Re ’16:“If U do a good job what UR doing, ppl recognize it & the future takes care of itself”sez@ChuckGrassley http://t.co/0Nde8J5qovO. Kay Henderson does a better job than anyone at capturing Chuck Grassley's distinctive Twitter voice. Grassley made headlines twice this week, first for celebrating his 80th birthday with a multi-mile jog to the Capitol, then by surprising pretty much everyone and announcing, three years early, that he's planning to run for re-election to a seventh term in 2016.
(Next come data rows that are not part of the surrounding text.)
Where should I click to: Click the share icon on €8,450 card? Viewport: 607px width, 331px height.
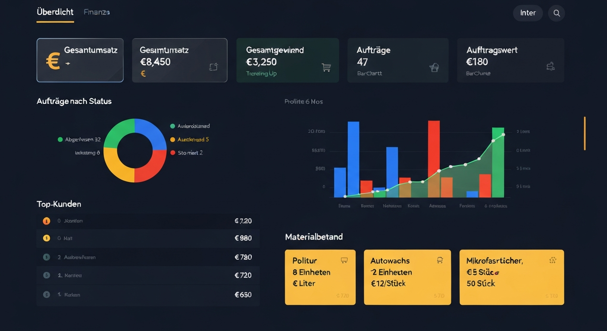214,66
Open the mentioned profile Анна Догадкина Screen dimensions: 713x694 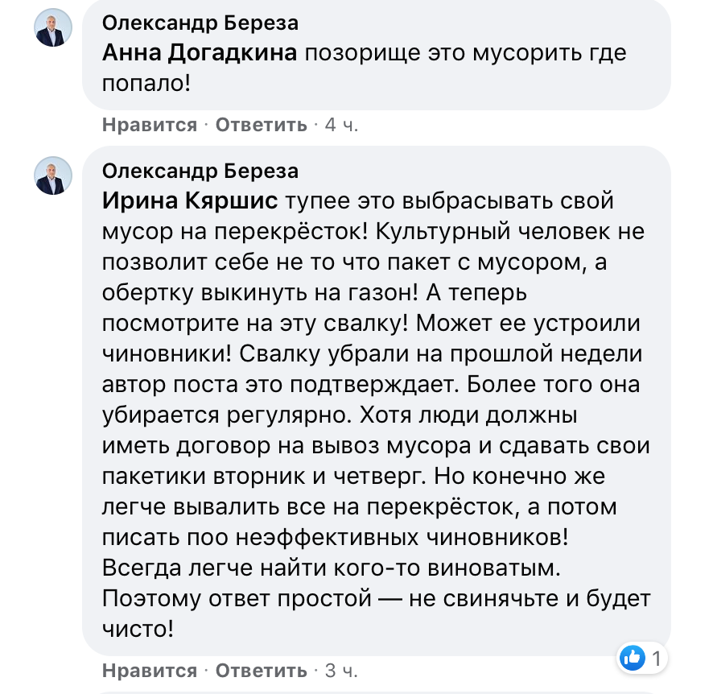point(200,53)
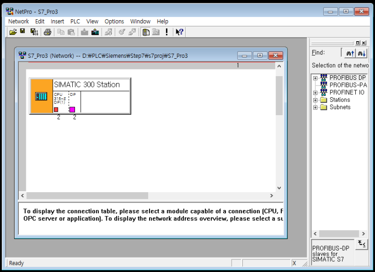Click the fault display exclamation icon
Screen dimensions: 375x272
(x=167, y=31)
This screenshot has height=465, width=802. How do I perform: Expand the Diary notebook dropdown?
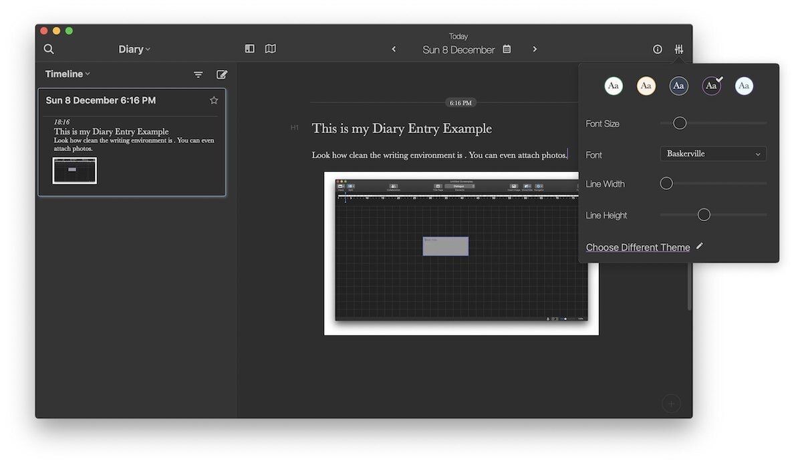134,49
— O. Kay Henderson (@okayhenderson) September 20, 2013
Just ten senators have been elected to seven full six year terms. Only five completed the seventh term. (Two more, Orrin Hatch and Pat Leahy, are still in that seventh term, and Joe Biden resigned just days into his to become Vice President.) While Grassley still looks to be a hale and hardy fellow, towing his multiple lawnmowers behind his tractor, it's worth noting that till today, it looked like his most likely successor was his grandson, who just turned the constitutionally required 30 this year.
(Unless this is a Jedi Mind Trick to keep strong candidates of BOTH parties from gearing up, followed by a last minute dropout in favor of Pat. I doubt it, but it's possible.)
I remember when Dick Lugar ran for a seventh term too, just last year. He lost a primary to a hard-right candidate who then lost to the Democrat in November. Granted, Lugar had no-shot presidential ambitions, a Foreign Relations Committee focus, and most damaging, no actual address in Indiana.
Grassley has kept his home fires far better tended and his political antennae far better tuned. It's not for nothing that the national press calls a 99 county Iowa tour "the full Grassley," because he does it every year. How many would-be presidents have met with three people in tiny Adams County just to check off All 99?
But he's slipping a little; he actually lost a county in 2010. Used to be he barely lost a precinct.
Grassley will be 83 in 2016. In 2022, when term seven ends, Grassley will be 89 years old. It's a delicate business, running against an aging incumbent. Ed Case in Hawaii learned the hard way in 2006 how not to run an age-based campaign against an octogenerian, a then 82 year old Daniel Akaka. Case lost, sacrificing a House seat he's tried and failed repeatedly to win back, and forever earned the wrath of a Hawaii political establishment that (Tulsi Gabbard aside) skews very old. (Only Hawaii would elect a Mazie Hirono to a freshman term at age 65 and consider her young.)
No, you have to be subtle and elliptical, letting the voters fill in the blanks. It would have to be done on issues. And that's the important thing about today.
A Chuck Grassley seeking re-election will be watching his right flank closely for the slightest sign of a whippersnapper upstart. Given the current state of the Iowa Republican Party, that's where the action is. Don't look for Grassley to reach across the aisle on issues big or little, or to vote in the Judiciary Committee for anyone Barack Obama dares to nominate for any Supreme Court vacancy. Grassley `16 means we'll be seeing Pull The Plug On Grandma Grassley more and more.